En Tunisie, la vie est comme un arc-en-ciel : il faut de la politique, de la pluie et du soleil pour en voir de toutes les couleurs. Car quand on tombe dans l’eau, la pluie ne fait plus peur. Hier, des pluies torrentielles accompagnées de cellules orageuses ont été enregistrées dans les gouvernorats de Sidi Bouzid, Kairouan, Sfax, Sousse, Mahdia et Monastir. Selon l’Institut national de la météorologie, les quantités de pluie oscillaient entre 40 et 60 mm et ont même atteint les 80 mm. Des cellules orageuses seront plus actives dans certaines régions. Les déplacements dans ces régions ont été impactés. Des voitures ont été piégées par les eaux, des citoyens aussi. Selon la Sncft, le trafic ferroviaire a été suspendu sur la ligne 5 reliant Tunis, Sfax, Gabès et Tozeur, en raison des fortes pluies, à l’origine d’une montée des eaux qui a endommagé la voie ferrée entre les villes d’El Jem et Kerker (gouvernorat de Mahdia).

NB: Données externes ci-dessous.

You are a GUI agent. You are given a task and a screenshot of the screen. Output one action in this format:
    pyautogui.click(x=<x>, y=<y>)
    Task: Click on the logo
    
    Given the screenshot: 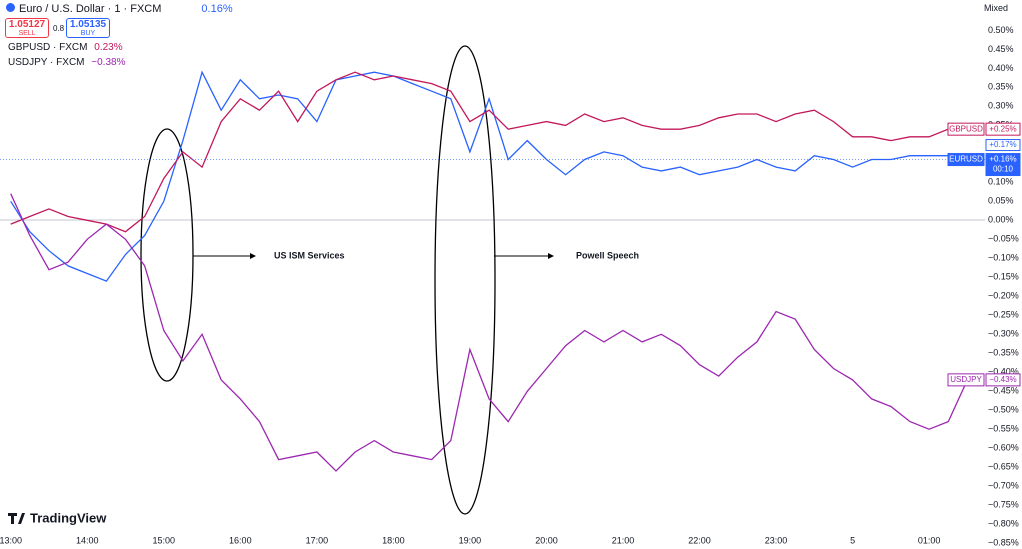 What is the action you would take?
    pyautogui.click(x=16, y=518)
    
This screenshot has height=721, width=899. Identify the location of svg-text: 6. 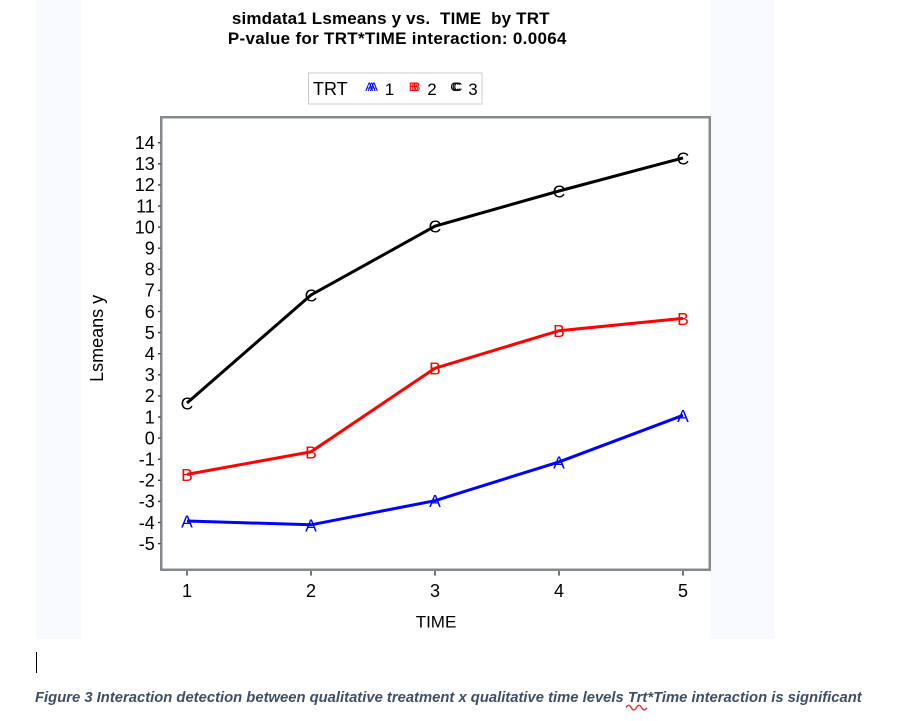
(150, 312).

Encore une fois, la pluie vient de démontrer que notre infrastructure est en situation de vulnérabilité inédite qui n’est pas prise au sérieux par les différentes parties prenantes (collectivités, ministère de l’Equipement, maîtres d’ouvrage, maîtres d’œuvre, entreprises de génie civil, bureaux de contrôle…). En effet, ce genre de désastre que les citoyens ont vécu risque de devenir plus fréquent si on retient que 70% des catastrophes naturelles dans le monde sont liées au dérèglement climatique, soit deux fois plus qu’il y a vingt ans. Ces chiffres nous ramènent également à ce constat cruel : ce sont les pays les plus pauvres qui sont touchés par les cyclones et les désordres climatiques. Ne parlons pas du tunnel de Bab Souika, des ruelles de la médina, du centre-ville. A force de revivre les mêmes situations dès qu’il pleut des cordes, on sait qu’il faut éviter de circuler dans ces lieux jusqu’à une belle éclaircie.

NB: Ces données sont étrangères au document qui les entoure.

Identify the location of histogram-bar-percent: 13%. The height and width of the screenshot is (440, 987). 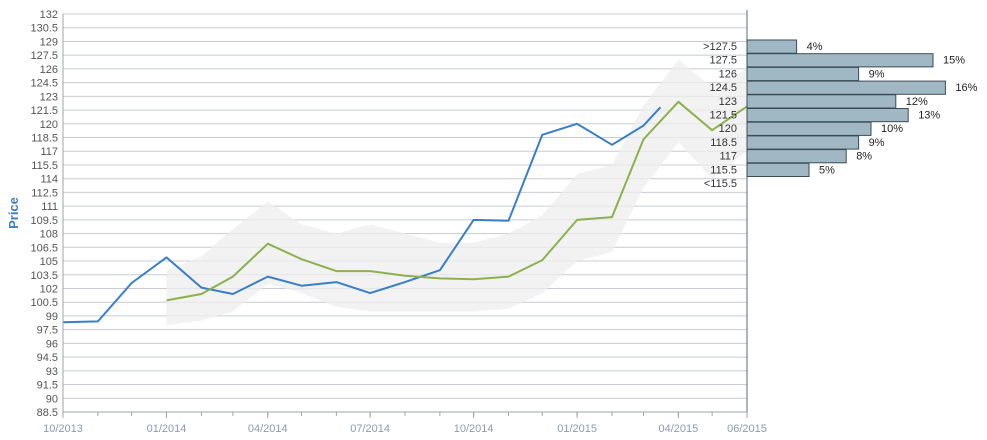
(929, 116).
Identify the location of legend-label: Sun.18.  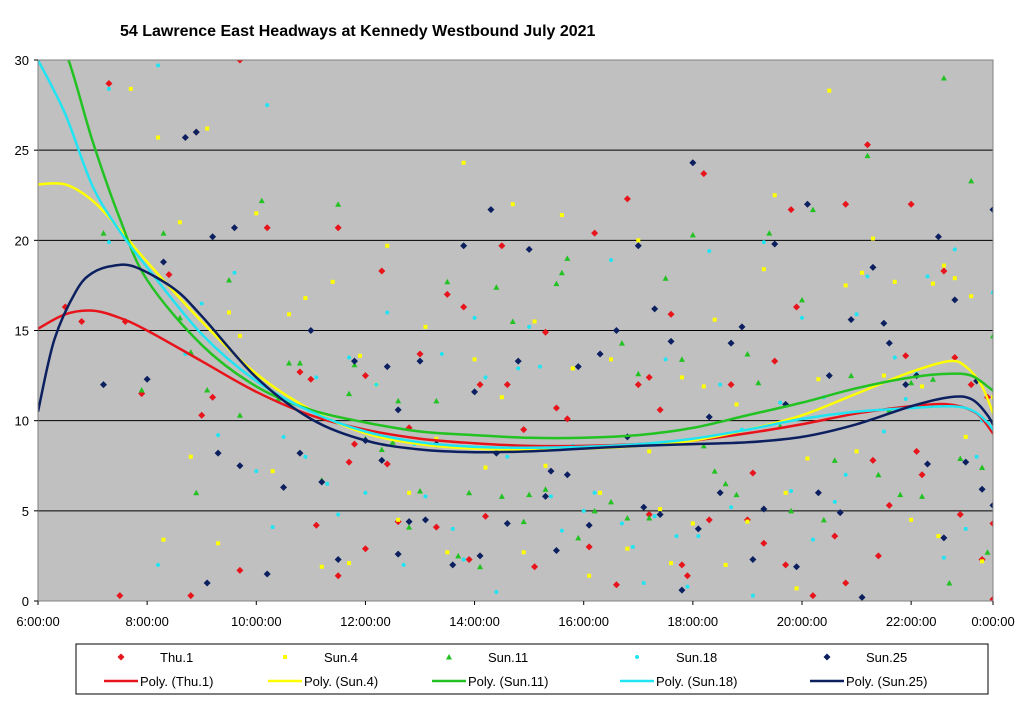
(696, 658).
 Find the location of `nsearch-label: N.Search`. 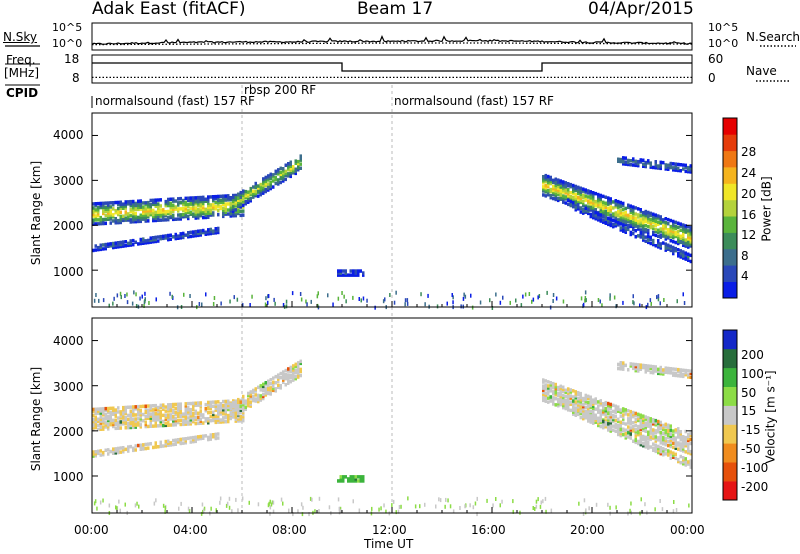

nsearch-label: N.Search is located at coordinates (773, 37).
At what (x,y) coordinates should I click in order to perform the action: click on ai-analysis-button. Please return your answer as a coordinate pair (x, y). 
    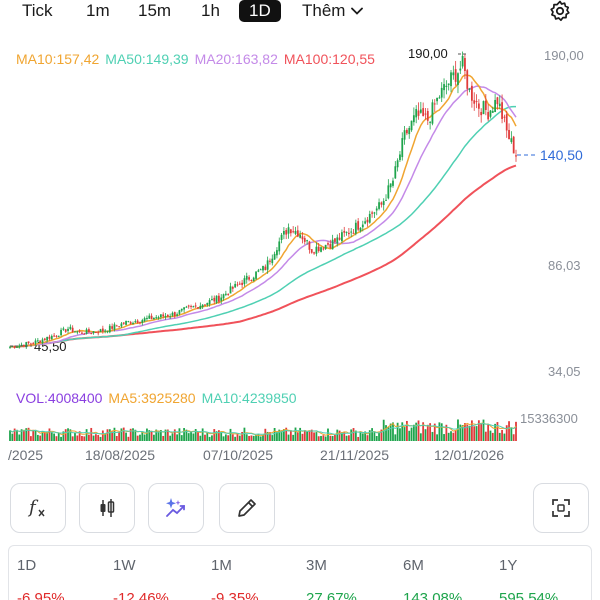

Mais ce qui nous reste en travers de la gorge, c’est que la corruption a étendu ses tentacules pour toucher un secteur d’utilité publique tel que la météorologie dont les mesures et les pronostics servent aux études de base pour la réalisation des ouvrages et d’autres travaux d’infrastructures.
Il est à rappeler que l’Instance nationale de lutte contre la corruption (Inlucc) a révélé le 22 juin dernier une enquête contre un agent à l’INM pour soupçons de manipulation de données climatiques. L’Inlucc avait prouvé à l’époque l’existence d’un soupçon de falsification par un agent de l’INM des données climatiques et de les avoir livrées à certains entrepreneurs en échange de sommes d’argent.
Dès lors, on peut comprendre pourquoi les nouveaux ouvrages, dont on annonce la réalisation tambour battant, ne sont pas en mesure d’absorber ou d’évacuer les eaux de pluie abondantes. Car la construction des routes et des ouvrages doit prendre en compte les variations météorologiques et le secteur du génie civil est censé s’acclimater à cette nouvelle donne. Sauf si on manipule les données de base qui permettent aux entrepreneurs véreux de réaliser des gains supplémentaires sur les marges et plus de dégâts et de tracas pouvant entraîner la mort de citoyens emportés par les flots. Un dossier de corruption que seuls les éléments de la nature sont à même de révéler l’existence. Les enquêteurs ont du pain sur la planche. Il suffit seulement d’observer ce que fait la nature et ce que font les hommes.